DATA FOR THIS EXERCISE:
-- Opening Marker --

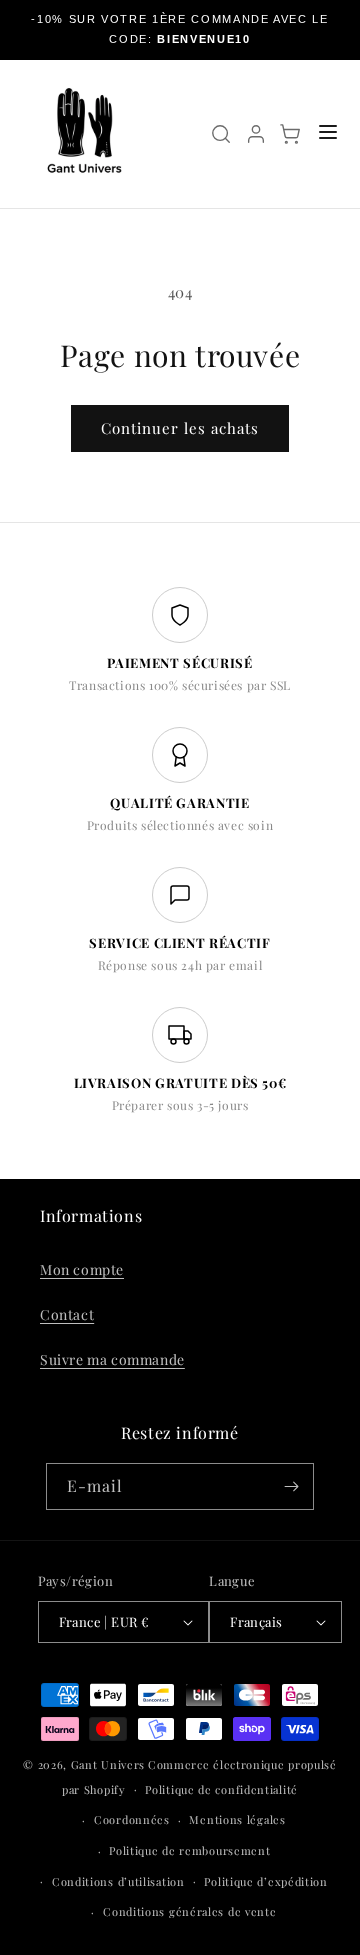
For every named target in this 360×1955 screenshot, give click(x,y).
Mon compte (82, 1269)
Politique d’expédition (265, 1881)
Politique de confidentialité (221, 1789)
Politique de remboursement (189, 1850)
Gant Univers (108, 1764)
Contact (67, 1314)
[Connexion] (256, 134)
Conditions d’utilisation (118, 1881)
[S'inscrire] (291, 1486)
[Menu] (328, 133)
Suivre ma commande (112, 1359)
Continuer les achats (180, 428)
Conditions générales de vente (189, 1911)
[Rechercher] (221, 134)
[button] (290, 134)
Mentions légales (237, 1819)
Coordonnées (132, 1819)
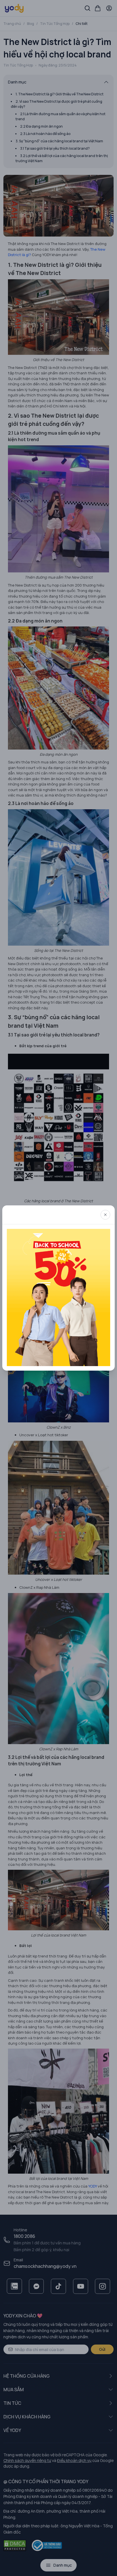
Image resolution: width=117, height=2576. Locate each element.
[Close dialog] (105, 1215)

-- Closing Marker --

AIM OF THE EXERCISE:
For this exercise, repeat word for word only the lines from the one containing "Mentions légales (237, 1819)" through the end of the data, including both. Pictures do not go in the copy.

SOLUTION:
Mentions légales (237, 1819)
Coordonnées (132, 1819)
Image resolution: width=117, height=2576. Locate each element.
[Close dialog] (105, 1215)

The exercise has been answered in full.